*** Begin section ***

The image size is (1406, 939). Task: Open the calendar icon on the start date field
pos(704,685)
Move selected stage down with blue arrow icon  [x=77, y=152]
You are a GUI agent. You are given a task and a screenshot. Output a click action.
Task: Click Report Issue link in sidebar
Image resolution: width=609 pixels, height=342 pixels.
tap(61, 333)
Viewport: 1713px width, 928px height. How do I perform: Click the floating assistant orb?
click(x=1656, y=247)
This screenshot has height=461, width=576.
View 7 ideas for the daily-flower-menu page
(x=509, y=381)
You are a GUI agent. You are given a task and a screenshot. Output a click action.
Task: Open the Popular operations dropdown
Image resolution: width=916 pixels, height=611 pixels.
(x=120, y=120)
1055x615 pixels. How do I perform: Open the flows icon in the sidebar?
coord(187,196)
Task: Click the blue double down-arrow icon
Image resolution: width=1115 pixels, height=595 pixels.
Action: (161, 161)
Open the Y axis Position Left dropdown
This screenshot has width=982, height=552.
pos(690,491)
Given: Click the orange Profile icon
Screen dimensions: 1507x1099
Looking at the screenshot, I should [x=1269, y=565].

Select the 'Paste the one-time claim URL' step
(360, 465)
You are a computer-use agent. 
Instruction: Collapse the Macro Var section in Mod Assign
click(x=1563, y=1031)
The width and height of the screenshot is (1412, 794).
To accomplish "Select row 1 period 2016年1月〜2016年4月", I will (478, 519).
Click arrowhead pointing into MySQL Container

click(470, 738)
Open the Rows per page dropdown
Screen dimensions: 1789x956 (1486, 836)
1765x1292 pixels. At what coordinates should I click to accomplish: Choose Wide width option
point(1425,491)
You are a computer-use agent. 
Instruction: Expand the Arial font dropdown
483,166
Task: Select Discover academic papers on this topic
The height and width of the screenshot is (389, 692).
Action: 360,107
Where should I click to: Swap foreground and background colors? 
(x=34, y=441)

*** End section ***

What you are asked to do
Please output every record, keeping each line exact.

Answer section
The image size is (1406, 939). Task: Open the calendar icon on the start date field
pos(704,685)
Move selected stage down with blue arrow icon  [x=77, y=152]
You are a GUI agent. You are given a task and a screenshot. Output a click action.
Task: Click Report Issue link in sidebar
Image resolution: width=609 pixels, height=342 pixels.
tap(61, 333)
Viewport: 1713px width, 928px height. How do I perform: Click the floating assistant orb?
click(x=1656, y=247)
This screenshot has height=461, width=576.
View 7 ideas for the daily-flower-menu page
(x=509, y=381)
You are a GUI agent. You are given a task and a screenshot. Output a click action.
Task: Open the Popular operations dropdown
Image resolution: width=916 pixels, height=611 pixels.
(x=120, y=120)
1055x615 pixels. How do I perform: Open the flows icon in the sidebar?
coord(187,196)
Task: Click the blue double down-arrow icon
Image resolution: width=1115 pixels, height=595 pixels.
Action: (161, 161)
Open the Y axis Position Left dropdown
This screenshot has width=982, height=552.
pos(690,491)
Given: Click the orange Profile icon
Screen dimensions: 1507x1099
Looking at the screenshot, I should [x=1269, y=565].

Select the 'Paste the one-time claim URL' step
(360, 465)
You are a computer-use agent. 
Instruction: Collapse the Macro Var section in Mod Assign
click(x=1563, y=1031)
The width and height of the screenshot is (1412, 794).
To accomplish "Select row 1 period 2016年1月〜2016年4月", I will (478, 519).
Click arrowhead pointing into MySQL Container

click(470, 738)
Open the Rows per page dropdown
Screen dimensions: 1789x956 (1486, 836)
1765x1292 pixels. At what coordinates should I click to accomplish: Choose Wide width option
point(1425,491)
You are a computer-use agent. 
Instruction: Expand the Arial font dropdown
483,166
Task: Select Discover academic papers on this topic
The height and width of the screenshot is (389, 692).
Action: 360,107
Where should I click to: Swap foreground and background colors? 
(x=34, y=441)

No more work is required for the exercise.